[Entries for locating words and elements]
+ + + + + + +

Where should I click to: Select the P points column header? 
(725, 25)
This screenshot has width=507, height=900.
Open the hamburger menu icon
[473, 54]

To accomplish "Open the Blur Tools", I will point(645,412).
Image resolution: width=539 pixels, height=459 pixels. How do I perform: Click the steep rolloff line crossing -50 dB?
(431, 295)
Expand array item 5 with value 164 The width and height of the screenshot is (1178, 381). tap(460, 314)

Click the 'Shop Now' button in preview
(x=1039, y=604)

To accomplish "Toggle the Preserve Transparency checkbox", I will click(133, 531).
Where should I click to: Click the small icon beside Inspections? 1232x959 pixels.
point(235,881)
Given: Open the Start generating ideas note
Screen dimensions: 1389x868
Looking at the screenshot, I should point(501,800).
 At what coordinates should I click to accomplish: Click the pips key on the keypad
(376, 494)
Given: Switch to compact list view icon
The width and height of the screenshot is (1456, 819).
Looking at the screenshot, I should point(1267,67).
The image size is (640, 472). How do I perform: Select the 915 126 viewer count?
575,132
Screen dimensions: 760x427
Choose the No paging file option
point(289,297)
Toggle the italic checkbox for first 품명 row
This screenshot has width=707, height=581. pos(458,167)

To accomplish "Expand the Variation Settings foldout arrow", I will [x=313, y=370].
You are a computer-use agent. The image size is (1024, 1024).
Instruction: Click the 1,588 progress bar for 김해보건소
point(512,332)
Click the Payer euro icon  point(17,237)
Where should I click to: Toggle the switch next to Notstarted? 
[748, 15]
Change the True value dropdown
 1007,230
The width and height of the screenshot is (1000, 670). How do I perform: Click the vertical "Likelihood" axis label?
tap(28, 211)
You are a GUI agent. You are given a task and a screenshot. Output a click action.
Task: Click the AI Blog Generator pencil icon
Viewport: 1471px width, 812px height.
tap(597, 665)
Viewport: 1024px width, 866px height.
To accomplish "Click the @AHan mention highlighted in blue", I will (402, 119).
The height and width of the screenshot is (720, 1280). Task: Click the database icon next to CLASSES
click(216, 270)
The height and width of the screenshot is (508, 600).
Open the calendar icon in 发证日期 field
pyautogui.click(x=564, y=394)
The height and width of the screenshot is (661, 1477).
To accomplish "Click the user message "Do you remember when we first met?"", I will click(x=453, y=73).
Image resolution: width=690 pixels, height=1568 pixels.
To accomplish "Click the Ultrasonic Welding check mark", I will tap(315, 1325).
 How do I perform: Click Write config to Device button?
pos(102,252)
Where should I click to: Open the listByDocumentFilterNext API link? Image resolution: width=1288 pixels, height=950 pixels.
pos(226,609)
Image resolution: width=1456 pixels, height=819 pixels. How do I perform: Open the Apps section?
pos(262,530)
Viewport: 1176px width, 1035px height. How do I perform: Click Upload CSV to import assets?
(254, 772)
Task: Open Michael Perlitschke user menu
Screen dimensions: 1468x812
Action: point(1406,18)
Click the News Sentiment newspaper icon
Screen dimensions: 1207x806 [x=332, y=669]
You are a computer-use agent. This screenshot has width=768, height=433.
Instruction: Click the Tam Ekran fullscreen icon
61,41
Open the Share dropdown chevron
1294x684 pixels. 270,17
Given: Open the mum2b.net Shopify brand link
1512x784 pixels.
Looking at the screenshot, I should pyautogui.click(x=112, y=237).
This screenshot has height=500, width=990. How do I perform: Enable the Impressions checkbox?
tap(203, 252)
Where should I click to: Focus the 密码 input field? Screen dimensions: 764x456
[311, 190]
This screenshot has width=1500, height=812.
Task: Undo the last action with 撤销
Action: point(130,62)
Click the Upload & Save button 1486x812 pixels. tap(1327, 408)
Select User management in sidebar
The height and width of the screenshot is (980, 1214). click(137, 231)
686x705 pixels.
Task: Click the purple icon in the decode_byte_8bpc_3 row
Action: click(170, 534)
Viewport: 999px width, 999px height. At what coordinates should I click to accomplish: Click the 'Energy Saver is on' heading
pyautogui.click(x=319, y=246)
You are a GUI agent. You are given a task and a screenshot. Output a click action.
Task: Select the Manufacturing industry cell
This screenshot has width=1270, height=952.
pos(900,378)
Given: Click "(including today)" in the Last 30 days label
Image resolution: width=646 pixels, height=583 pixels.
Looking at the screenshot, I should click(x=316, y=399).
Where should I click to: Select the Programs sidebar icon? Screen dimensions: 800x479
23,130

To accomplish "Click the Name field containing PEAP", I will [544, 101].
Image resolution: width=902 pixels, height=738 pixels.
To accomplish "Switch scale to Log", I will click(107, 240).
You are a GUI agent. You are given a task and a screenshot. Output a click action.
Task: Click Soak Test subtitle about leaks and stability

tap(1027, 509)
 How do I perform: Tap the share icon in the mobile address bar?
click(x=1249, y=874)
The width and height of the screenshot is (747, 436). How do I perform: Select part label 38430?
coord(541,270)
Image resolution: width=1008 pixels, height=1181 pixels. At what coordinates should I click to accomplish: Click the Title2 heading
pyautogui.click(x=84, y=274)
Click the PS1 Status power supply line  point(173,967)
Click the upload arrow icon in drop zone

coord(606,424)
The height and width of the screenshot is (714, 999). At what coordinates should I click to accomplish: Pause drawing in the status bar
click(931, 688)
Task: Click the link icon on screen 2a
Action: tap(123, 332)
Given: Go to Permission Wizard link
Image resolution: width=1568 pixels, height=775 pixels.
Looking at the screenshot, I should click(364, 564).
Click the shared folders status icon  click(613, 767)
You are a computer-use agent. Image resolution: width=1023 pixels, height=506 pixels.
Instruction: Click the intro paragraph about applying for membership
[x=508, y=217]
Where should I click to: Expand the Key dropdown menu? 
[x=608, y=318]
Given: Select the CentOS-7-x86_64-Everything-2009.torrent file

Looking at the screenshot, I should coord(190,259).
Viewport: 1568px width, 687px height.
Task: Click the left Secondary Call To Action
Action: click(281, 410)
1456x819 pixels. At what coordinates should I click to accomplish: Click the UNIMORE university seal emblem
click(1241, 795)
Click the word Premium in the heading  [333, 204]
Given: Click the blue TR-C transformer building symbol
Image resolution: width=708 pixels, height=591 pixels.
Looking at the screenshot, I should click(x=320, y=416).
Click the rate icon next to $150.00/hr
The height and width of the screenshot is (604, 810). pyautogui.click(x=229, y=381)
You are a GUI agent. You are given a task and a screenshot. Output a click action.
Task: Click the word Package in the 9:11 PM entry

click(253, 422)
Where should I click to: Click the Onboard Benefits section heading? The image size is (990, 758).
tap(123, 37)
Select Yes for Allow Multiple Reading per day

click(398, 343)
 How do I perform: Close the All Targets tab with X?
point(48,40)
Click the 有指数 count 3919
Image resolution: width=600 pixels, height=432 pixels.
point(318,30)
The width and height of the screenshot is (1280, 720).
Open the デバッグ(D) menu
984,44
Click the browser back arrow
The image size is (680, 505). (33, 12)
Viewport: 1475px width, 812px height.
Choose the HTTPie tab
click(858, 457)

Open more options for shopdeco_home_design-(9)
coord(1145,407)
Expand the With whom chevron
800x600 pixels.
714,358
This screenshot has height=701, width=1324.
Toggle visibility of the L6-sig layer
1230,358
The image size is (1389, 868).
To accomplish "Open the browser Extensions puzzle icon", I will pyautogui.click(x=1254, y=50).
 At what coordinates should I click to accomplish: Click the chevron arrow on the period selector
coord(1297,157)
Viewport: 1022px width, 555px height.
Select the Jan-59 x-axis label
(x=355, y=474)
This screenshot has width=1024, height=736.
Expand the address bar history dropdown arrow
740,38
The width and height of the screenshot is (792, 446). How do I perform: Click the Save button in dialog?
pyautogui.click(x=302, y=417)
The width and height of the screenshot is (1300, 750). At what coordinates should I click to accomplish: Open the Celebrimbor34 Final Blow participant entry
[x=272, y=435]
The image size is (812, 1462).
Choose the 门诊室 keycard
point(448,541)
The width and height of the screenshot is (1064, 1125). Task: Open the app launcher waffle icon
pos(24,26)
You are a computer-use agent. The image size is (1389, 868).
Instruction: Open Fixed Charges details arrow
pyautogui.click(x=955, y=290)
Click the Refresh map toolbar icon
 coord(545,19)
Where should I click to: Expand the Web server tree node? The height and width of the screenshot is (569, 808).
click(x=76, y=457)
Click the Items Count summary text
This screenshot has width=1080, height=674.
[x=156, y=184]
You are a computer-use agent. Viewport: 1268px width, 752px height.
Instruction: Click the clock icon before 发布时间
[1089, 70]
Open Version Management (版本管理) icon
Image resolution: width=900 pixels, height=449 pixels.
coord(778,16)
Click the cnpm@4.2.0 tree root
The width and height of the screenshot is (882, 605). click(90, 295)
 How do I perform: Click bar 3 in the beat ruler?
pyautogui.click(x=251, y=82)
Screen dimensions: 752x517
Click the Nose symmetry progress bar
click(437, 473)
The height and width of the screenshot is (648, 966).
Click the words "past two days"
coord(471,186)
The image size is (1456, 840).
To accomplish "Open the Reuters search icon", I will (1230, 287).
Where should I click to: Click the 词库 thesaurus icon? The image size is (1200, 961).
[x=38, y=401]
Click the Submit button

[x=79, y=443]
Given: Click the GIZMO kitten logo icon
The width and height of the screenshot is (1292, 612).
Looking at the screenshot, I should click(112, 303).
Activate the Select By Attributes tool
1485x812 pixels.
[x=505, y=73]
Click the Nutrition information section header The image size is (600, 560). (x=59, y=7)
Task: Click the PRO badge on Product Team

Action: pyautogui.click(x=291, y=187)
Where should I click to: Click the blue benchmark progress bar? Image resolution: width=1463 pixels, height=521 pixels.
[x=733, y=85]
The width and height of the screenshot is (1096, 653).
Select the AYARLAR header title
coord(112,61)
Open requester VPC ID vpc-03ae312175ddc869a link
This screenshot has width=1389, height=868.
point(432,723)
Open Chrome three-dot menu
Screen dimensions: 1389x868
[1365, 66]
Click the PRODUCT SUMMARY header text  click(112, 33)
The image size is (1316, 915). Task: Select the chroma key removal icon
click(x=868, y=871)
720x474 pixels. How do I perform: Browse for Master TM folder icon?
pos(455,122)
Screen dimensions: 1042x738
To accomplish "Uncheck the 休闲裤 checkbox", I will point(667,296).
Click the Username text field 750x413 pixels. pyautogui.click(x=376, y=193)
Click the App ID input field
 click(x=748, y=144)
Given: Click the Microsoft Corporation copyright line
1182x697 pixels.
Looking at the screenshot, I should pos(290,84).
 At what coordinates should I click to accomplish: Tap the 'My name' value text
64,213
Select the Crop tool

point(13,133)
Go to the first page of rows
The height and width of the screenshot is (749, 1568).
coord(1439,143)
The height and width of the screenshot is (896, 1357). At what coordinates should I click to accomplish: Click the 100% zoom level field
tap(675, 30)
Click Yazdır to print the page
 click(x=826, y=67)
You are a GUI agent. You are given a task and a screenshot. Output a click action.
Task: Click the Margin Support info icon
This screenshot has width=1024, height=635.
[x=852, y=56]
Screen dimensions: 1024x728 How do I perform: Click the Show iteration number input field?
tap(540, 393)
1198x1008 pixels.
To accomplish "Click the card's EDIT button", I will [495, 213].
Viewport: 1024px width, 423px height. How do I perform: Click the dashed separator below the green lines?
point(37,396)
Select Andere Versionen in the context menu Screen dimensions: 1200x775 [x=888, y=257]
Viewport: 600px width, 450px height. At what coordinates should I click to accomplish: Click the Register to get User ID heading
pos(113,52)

+ + + + + + +

WHAT IS ASKED — Copy the rows above word for word, from the line with "Given: Select the" up to and including the line with "The height and width of the screenshot is (604, 810).".

REPLY TO THE TASK —
Given: Select the CentOS-7-x86_64-Everything-2009.torrent file

Looking at the screenshot, I should coord(190,259).
Viewport: 1568px width, 687px height.
Task: Click the left Secondary Call To Action
Action: click(281, 410)
1456x819 pixels. At what coordinates should I click to accomplish: Click the UNIMORE university seal emblem
click(1241, 795)
Click the word Premium in the heading  [333, 204]
Given: Click the blue TR-C transformer building symbol
Image resolution: width=708 pixels, height=591 pixels.
Looking at the screenshot, I should click(x=320, y=416).
Click the rate icon next to $150.00/hr
The height and width of the screenshot is (604, 810). pyautogui.click(x=229, y=381)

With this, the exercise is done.